◆ **Material for this task**
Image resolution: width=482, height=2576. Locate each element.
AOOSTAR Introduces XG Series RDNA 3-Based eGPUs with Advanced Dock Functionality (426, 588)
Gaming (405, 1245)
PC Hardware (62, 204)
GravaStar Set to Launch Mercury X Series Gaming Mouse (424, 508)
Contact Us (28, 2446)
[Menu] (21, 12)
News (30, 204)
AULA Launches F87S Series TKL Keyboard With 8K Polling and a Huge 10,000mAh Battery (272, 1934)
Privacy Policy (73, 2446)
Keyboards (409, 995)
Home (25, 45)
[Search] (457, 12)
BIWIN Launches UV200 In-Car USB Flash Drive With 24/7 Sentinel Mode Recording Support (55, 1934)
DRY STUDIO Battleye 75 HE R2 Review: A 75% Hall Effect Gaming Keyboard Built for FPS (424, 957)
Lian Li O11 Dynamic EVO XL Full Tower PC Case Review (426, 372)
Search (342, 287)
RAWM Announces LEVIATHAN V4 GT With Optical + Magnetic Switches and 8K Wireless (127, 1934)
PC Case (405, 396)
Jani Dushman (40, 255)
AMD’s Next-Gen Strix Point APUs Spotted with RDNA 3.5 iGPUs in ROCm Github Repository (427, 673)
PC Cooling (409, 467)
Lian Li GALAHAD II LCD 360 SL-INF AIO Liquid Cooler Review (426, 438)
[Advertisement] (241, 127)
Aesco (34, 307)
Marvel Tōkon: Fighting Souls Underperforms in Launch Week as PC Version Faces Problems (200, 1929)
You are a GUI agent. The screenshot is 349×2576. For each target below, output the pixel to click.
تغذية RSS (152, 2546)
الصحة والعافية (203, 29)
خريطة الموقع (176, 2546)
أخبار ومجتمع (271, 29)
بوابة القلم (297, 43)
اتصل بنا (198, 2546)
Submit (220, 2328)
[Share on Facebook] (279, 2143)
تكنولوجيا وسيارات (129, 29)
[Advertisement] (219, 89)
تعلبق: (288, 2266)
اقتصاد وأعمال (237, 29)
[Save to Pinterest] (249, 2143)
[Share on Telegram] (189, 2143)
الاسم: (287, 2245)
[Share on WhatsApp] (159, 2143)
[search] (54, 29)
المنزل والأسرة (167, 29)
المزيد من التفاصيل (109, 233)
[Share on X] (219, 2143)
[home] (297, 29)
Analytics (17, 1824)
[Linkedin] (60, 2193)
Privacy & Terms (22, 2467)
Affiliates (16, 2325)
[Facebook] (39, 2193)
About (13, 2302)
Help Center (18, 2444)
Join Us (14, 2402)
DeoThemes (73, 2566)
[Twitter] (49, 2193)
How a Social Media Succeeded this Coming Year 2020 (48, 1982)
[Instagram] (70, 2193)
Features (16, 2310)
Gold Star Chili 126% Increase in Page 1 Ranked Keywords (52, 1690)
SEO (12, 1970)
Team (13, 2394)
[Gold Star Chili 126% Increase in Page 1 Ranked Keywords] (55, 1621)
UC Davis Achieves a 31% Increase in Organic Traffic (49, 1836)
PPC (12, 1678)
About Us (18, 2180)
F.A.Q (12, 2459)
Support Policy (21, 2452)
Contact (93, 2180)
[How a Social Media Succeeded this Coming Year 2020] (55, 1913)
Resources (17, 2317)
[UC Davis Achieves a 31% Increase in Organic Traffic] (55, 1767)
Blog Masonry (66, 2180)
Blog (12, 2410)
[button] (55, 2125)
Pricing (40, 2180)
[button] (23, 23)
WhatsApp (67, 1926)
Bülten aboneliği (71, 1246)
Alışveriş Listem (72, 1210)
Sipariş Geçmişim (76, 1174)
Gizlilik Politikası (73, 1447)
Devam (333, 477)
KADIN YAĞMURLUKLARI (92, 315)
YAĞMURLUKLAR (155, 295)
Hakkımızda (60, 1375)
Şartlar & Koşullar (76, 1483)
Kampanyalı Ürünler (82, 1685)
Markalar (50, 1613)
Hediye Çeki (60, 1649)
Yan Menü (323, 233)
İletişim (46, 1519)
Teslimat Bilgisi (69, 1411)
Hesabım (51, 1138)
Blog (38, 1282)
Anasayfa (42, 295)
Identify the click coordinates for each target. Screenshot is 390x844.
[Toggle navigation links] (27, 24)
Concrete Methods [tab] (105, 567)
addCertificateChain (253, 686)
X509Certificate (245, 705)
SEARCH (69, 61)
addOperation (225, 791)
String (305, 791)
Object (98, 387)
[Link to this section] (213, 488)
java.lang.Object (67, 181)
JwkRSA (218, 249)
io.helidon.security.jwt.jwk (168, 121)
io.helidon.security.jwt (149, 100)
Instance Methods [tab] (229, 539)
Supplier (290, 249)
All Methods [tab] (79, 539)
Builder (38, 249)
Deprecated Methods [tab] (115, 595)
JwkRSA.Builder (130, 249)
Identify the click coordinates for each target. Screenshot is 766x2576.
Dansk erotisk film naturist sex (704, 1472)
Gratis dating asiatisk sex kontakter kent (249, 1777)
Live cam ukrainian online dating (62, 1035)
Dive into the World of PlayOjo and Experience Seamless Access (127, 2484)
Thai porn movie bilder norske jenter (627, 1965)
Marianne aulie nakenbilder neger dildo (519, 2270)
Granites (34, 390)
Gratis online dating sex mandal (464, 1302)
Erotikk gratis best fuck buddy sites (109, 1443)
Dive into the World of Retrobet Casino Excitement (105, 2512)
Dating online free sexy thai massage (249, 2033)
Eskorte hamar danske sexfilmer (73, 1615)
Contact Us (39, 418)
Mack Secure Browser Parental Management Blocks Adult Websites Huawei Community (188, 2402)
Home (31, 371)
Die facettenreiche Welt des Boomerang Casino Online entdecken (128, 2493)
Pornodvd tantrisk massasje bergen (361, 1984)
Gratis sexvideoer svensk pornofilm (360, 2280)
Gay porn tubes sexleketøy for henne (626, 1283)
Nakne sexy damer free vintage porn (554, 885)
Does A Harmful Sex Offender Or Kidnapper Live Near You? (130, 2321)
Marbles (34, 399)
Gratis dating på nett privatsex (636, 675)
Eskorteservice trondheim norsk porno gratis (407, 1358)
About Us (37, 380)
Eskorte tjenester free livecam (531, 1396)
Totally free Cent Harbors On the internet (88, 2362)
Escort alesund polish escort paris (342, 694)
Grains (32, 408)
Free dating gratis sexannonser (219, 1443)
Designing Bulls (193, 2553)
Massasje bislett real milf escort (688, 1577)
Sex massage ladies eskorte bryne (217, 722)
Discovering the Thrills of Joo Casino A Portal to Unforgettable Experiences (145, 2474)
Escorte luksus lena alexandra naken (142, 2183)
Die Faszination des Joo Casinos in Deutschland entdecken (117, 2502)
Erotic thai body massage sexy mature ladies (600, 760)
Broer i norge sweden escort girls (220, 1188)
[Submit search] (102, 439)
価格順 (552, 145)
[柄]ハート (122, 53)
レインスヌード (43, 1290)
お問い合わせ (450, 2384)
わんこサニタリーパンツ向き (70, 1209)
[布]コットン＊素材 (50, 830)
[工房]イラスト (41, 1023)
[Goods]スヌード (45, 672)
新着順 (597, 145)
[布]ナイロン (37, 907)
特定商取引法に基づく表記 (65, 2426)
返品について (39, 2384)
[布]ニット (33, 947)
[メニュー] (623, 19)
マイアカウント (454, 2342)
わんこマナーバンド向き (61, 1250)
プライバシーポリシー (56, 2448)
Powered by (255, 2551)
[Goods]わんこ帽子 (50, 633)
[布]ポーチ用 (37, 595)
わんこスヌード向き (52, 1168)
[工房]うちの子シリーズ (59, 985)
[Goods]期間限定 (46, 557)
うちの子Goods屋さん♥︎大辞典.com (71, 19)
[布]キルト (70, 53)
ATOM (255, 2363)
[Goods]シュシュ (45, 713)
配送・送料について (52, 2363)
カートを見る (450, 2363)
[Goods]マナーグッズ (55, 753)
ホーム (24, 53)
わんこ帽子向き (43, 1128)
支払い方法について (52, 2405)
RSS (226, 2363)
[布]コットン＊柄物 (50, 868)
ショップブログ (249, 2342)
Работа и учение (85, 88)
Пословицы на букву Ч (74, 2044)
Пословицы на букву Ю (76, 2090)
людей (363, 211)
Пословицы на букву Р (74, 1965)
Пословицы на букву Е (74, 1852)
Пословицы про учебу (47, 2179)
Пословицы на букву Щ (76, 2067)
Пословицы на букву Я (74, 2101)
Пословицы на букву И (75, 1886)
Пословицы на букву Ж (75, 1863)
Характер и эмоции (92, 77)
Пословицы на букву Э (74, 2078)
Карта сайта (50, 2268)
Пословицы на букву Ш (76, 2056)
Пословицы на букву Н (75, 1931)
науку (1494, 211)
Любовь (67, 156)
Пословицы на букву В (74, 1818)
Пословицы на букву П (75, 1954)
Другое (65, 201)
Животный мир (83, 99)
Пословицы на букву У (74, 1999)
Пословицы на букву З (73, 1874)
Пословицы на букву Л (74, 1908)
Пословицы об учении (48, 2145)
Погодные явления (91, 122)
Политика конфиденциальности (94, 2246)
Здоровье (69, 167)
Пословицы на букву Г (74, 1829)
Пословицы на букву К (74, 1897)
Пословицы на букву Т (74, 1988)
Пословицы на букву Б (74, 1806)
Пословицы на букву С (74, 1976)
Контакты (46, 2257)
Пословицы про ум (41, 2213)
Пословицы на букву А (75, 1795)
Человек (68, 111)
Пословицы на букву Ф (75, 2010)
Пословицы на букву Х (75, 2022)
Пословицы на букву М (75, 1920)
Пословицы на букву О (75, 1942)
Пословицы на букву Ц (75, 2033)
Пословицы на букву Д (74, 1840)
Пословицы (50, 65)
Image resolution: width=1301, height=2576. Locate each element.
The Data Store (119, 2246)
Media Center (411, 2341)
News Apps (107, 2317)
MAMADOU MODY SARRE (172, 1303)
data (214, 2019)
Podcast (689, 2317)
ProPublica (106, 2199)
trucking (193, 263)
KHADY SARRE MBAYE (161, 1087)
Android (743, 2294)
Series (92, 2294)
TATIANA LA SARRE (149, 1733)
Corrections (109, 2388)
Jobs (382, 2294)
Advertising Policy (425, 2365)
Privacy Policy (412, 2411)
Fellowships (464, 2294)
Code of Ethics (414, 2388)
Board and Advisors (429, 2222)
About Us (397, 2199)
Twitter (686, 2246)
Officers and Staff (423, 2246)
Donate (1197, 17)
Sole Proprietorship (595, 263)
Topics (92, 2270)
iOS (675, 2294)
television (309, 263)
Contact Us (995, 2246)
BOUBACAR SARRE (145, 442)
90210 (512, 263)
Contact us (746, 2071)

◆ **Exercise prompt**
Scan the material above. Copy each line that holds the word "ladies".

◆ **Task result**
Sex massage ladies eskorte bryne (217, 722)
Erotic thai body massage sexy mature ladies (600, 760)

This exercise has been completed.